Spiegel Online: Friedrich-Ebert-Stiftung tappt in Propagandafalle der birmanischen Junta

Am Samstag lobt das birmanische Staatsfernsehen in einer zwölfminütigen Sendung die SPD-nahe Friedrich-Ebert-Stiftung (FES) in den höchsten Tönen: die Stiftung sei ein Freund der Militärjunta, so die Propaganda des diktatorischen Regimes. Wie ist das passiert?

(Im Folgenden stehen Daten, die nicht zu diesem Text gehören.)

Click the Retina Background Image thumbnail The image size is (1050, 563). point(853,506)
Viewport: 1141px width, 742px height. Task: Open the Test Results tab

Spiegel Online berichtet in einem interessanten Artikel, wie die FES, die eigentlich die Regimekritiker in Burma gestärkt hatte, auf einmal als eine Stütze der Militärjunta erschien. Bereits mehrmals hatten sich Vertreter der Ebert-Stiftung mit den Machthabern in Burma getroffen, um einen Dialog zwischen den Militärs und der EU zu beginnen.

Die meisten Regimekritiker scheinen die Politik der FES zu unterstützen: “Was dieses System in die Knie zwingt, ist die Öffnung, nicht die Isolation”, sagt einer der Opposition. Die FES scheint jedoch wenig Fingerspitzengefühl bezüglich der Kommunikation ihrer Strategie zu haben:

Darüber, was seine Delegation mit den Generälen besprochen hat, möchte Hauswedell nur ein Hintergrundgespräch führen. Er wird von einer jungen deutschen Politikwissenschaftlerin begleitet, die das Demokratieverständnis einer LPG-Vorsitzenden an den Tag legt: “Wir müssen uns erst mal einigen, was Sie fragen dürfen.” Damit ist das Gespräch für SPIEGEL ONLINE beendet.

Schade, es wäre sicherlich ein spannendes Gespräch geworden.